▸ **TEXTO EXTRAÍDO**:
☆ ☆ ☆ ☆ ☆ ☆ ☆
A Defesa Índia do Rei foi provavelmente sua abertura de assinatura com as pretas. Aqui as pretas deixam calmamente as brancas construírem um grande centro de peões, e depois contra-atacam — muitas vezes lançando toda a massa de peões do flanco do rei para a frente num assalto direto ao rei branco. É emocionante, arriscado e exatamente o tipo de xadrez do tudo-ou-nada que Kasparov adorava. A tabiya principal surge depois de 1.d4 Cf6 2.c4 g6 3.Cc3 Bg7 4.e4 d6.
Sua segunda opção contra 1.d4 era a Defesa Grünfeld, que segue a abordagem oposta. Em vez de bloquear o centro das brancas, as pretas o desafiam imediatamente com um …d5 antecipado, e depois desgastam-no com peças à distância. É dinâmica, concreta e exige cálculo preciso — de novo, bem no estilo de Kasparov. Ela aparece depois de 1.d4 Cf6 2.c4 g6 3.Cc3 d5.
☆ ☆ ☆ ☆ ☆ ☆ ☆
▸ **DADOS EXTRAÍDOS**:
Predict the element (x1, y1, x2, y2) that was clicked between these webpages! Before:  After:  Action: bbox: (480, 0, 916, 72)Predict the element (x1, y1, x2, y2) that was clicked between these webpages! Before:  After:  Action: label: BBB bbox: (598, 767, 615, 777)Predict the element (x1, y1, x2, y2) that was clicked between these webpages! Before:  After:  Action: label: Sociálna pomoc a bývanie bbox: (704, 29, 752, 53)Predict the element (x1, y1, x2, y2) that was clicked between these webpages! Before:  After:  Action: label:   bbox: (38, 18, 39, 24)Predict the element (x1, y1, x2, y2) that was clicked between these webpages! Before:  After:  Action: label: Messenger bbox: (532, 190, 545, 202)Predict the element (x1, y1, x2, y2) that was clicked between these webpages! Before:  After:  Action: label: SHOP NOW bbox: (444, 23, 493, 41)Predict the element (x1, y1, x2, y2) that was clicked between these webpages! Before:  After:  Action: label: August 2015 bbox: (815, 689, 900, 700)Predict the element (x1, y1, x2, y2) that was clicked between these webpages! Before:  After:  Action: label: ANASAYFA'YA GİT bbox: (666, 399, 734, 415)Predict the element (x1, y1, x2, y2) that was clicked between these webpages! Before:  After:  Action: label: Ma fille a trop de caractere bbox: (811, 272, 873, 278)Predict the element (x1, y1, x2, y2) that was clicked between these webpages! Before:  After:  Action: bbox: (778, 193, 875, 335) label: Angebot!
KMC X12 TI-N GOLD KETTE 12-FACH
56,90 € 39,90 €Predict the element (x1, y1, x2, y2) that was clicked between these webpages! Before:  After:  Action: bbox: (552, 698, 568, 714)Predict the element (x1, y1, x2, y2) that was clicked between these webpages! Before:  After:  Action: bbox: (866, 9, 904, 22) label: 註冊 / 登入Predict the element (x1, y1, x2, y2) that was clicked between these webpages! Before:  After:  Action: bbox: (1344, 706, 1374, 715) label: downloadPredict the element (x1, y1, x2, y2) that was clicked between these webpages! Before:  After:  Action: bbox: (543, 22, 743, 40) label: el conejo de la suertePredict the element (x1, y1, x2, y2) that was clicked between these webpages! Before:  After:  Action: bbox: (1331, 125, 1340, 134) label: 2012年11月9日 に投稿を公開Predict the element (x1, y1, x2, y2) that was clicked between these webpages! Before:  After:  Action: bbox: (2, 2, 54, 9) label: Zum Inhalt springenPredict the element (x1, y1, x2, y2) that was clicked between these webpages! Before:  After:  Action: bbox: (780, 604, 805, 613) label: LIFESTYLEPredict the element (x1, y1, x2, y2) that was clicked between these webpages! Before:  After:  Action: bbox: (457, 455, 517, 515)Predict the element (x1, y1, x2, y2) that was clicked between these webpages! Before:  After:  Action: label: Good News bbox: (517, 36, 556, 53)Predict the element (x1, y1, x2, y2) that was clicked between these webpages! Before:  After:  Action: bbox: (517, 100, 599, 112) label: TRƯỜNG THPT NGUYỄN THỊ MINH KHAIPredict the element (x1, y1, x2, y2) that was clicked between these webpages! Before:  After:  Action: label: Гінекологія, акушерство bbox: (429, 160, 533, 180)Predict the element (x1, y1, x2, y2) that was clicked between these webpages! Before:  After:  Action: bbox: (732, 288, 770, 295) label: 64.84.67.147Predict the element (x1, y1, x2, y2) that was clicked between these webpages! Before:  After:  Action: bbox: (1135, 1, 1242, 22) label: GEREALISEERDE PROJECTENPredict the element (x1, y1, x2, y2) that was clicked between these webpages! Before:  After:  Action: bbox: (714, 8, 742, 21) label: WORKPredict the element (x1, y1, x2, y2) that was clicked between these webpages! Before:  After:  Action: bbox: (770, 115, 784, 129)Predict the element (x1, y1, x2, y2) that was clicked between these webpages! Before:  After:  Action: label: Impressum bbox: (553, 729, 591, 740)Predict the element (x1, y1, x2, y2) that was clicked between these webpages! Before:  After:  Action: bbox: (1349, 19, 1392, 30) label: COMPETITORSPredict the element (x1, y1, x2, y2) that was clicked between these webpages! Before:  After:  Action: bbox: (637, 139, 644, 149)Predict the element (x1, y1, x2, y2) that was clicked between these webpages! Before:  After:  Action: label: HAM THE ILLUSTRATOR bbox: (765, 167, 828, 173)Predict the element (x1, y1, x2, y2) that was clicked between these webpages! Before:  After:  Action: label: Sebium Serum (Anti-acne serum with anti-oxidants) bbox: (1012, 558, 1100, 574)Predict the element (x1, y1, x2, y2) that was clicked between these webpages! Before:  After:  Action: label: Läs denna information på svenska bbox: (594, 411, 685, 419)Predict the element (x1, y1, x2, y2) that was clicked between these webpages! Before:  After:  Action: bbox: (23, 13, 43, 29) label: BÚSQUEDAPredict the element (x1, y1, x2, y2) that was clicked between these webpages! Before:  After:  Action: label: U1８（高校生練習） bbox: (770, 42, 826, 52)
☆ ☆ ☆ ☆ ☆ ☆ ☆
Prossiga o texto sobre as aberturas de Kasparov com as pretas a partir da última frase apresentada.

Com as brancas: 1.e4, a Escocesa e a Ruy Lopez
Com as peças brancas, Kasparov era um jogador comprometido com 1.e4, buscando uma luta aberta e tática. Uma de suas contribuições mais famosas à teoria de aberturas foi reviver a Abertura Escocesa no nível mais alto. A Escocesa — 1.e4 e5 2.Cf3 Cc6 3.d4 — era considerada um pouco antiquada, mas Kasparov a usou para arrastar os adversários para fora das linhas de Ruy Lopez profundamente memorizadas e para um território mais fresco, onde sua preparação lhe dava vantagem. Quando um dos melhores jogadores da história começa a jogar sua abertura alternativa favorita, o mundo do xadrez inteiro presta atenção, e a Escocesa voltou à moda com força total.
Claro, Kasparov também foi um praticante de nível mundial da Ruy Lopez, a grande linha principal de 1.e4 e5, onde produziu algumas de suas melhores partidas posicionais e de ataque com as brancas.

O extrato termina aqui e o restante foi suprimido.